On the oversimplification of neighborhood impact in urban microclimate and building energy models

Rapid urbanization has led to compact cities characterized by vertical structures and complex layouts. These structures influence the urban wind environment (UWE), generating complex airflow patterns and heightened turbulence due to the uneven and heterogeneous distribution of buildings. The UWE plays a critical role in building energy performance by affecting natural ventilation, air infiltration, and convective heat transfer across building envelopes. Despite its importance, most current building energy simulation (BES) tools do not account for the effects of UWE on energy consumption in buildings situated within varying urban configurations. To address this gap, the present study investigates how urban form influences energy performance in a mid-rise district of Amman, Jordan.

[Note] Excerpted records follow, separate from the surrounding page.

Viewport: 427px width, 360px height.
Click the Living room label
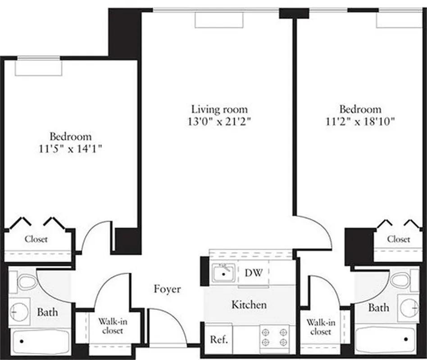point(219,109)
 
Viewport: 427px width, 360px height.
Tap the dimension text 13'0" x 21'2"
point(219,121)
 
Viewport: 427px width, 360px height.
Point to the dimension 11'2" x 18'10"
point(360,121)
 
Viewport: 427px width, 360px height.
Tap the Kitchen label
point(249,305)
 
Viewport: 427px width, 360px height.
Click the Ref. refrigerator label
point(219,339)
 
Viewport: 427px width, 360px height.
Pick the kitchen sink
point(223,273)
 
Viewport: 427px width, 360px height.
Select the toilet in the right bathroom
point(401,280)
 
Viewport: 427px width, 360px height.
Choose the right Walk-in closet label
point(321,327)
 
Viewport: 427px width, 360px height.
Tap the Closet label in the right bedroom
point(399,239)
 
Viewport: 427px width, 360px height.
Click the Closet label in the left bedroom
point(36,239)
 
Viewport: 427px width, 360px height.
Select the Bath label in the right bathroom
point(379,308)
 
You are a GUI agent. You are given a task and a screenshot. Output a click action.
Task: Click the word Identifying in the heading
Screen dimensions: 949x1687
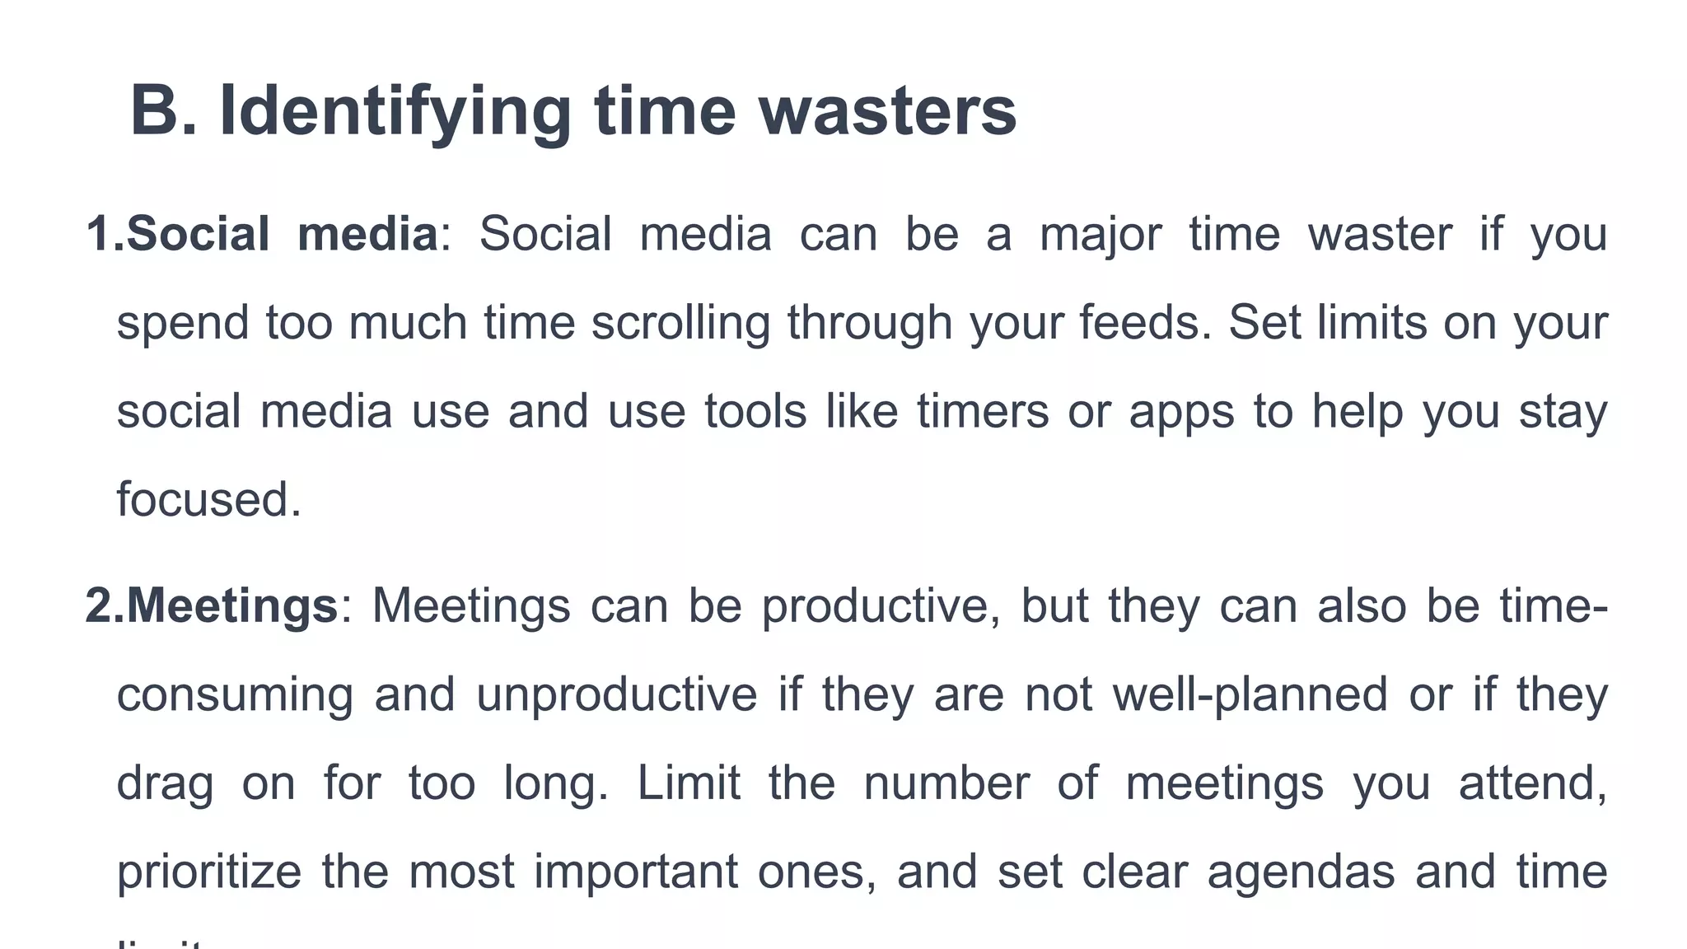(x=395, y=113)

A representative building was selected and analyzed within five subregions, each exhibiting distinct physical characteristics-including variations in block number, average height, and built-up area-reflecting a range of urban morphologies. Computational Fluid Dynamics (CFD) simulations were conducted under multiple wind directions and speeds to evaluate wind velocity, surface pressure coefficients (Cp), and convective heat transfer coefficients (CHTCs) around the building. These data were then transferred to DesignBuilder for a comprehensive building energy performance analysis on a single representative hottest day. The findings reveal that urban morphology significantly modifies wind flow patterns, affecting wind speed, CHTC, and Cp distribution. Incorporating CFD-derived CHTC values into the BES model showed that building energy consumption could increase by as much as 49 %.